[Exercise objective] Transcribe the entries in full, keeping each word as it is.
Start of Block
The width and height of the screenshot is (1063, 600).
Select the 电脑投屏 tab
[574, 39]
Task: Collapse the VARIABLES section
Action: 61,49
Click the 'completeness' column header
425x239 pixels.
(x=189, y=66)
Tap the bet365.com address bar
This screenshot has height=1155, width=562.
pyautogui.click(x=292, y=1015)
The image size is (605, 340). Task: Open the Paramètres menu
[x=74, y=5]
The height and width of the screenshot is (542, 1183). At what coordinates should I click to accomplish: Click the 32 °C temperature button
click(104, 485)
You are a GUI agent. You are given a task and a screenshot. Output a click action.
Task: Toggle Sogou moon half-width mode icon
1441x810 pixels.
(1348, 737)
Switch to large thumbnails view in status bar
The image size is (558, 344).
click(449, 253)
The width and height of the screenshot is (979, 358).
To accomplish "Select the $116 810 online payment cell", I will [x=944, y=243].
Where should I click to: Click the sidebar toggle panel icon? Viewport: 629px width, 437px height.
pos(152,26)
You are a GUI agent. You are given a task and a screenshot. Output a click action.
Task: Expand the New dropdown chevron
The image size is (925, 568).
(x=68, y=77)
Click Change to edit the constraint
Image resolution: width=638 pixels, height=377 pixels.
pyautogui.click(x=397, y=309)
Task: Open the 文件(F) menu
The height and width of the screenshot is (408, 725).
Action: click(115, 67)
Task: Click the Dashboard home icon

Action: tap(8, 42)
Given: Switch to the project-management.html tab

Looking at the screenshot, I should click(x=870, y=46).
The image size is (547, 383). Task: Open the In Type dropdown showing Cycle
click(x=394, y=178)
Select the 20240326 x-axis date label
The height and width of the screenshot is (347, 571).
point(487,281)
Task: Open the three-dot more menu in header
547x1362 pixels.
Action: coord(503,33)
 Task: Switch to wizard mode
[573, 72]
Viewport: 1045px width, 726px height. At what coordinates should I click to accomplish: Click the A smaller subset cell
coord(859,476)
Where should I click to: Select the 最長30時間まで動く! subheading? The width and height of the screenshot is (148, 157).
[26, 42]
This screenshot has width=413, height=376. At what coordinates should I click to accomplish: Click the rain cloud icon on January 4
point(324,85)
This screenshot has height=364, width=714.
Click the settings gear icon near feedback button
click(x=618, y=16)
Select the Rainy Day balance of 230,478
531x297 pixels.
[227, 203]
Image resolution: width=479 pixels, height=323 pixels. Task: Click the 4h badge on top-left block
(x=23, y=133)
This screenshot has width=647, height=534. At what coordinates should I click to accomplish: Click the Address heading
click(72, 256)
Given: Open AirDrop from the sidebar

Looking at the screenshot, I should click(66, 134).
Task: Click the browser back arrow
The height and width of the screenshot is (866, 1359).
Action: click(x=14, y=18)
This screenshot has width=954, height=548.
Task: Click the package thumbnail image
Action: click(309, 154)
End of Block
[Written solution]
The width and height of the screenshot is (1063, 600).
Select the 电脑投屏 tab
[574, 39]
Task: Collapse the VARIABLES section
Action: 61,49
Click the 'completeness' column header
425x239 pixels.
(x=189, y=66)
Tap the bet365.com address bar
This screenshot has height=1155, width=562.
pyautogui.click(x=292, y=1015)
The image size is (605, 340). Task: Open the Paramètres menu
[x=74, y=5]
The height and width of the screenshot is (542, 1183). At what coordinates should I click to accomplish: Click the 32 °C temperature button
click(104, 485)
You are a GUI agent. You are given a task and a screenshot. Output a click action.
Task: Toggle Sogou moon half-width mode icon
1441x810 pixels.
(1348, 737)
Switch to large thumbnails view in status bar
The image size is (558, 344).
click(449, 253)
The width and height of the screenshot is (979, 358).
To accomplish "Select the $116 810 online payment cell", I will [x=944, y=243].
Where should I click to: Click the sidebar toggle panel icon? Viewport: 629px width, 437px height.
pos(152,26)
You are a GUI agent. You are given a task and a screenshot. Output a click action.
Task: Expand the New dropdown chevron
The image size is (925, 568).
(x=68, y=77)
Click Change to edit the constraint
Image resolution: width=638 pixels, height=377 pixels.
pyautogui.click(x=397, y=309)
Task: Open the 文件(F) menu
The height and width of the screenshot is (408, 725).
Action: click(115, 67)
Task: Click the Dashboard home icon

Action: tap(8, 42)
Given: Switch to the project-management.html tab

Looking at the screenshot, I should click(x=870, y=46).
The image size is (547, 383). Task: Open the In Type dropdown showing Cycle
click(x=394, y=178)
Select the 20240326 x-axis date label
The height and width of the screenshot is (347, 571).
point(487,281)
Task: Open the three-dot more menu in header
547x1362 pixels.
Action: coord(503,33)
 Task: Switch to wizard mode
[573, 72]
Viewport: 1045px width, 726px height. At what coordinates should I click to accomplish: Click the A smaller subset cell
coord(859,476)
Where should I click to: Select the 最長30時間まで動く! subheading? The width and height of the screenshot is (148, 157).
[26, 42]
This screenshot has width=413, height=376. At what coordinates should I click to accomplish: Click the rain cloud icon on January 4
point(324,85)
This screenshot has height=364, width=714.
Click the settings gear icon near feedback button
click(x=618, y=16)
Select the Rainy Day balance of 230,478
531x297 pixels.
[227, 203]
Image resolution: width=479 pixels, height=323 pixels. Task: Click the 4h badge on top-left block
(x=23, y=133)
This screenshot has width=647, height=534. At what coordinates should I click to accomplish: Click the Address heading
click(72, 256)
Given: Open AirDrop from the sidebar

Looking at the screenshot, I should click(66, 134).
Task: Click the browser back arrow
The height and width of the screenshot is (866, 1359).
Action: click(x=14, y=18)
This screenshot has width=954, height=548.
Task: Click the package thumbnail image
Action: click(309, 154)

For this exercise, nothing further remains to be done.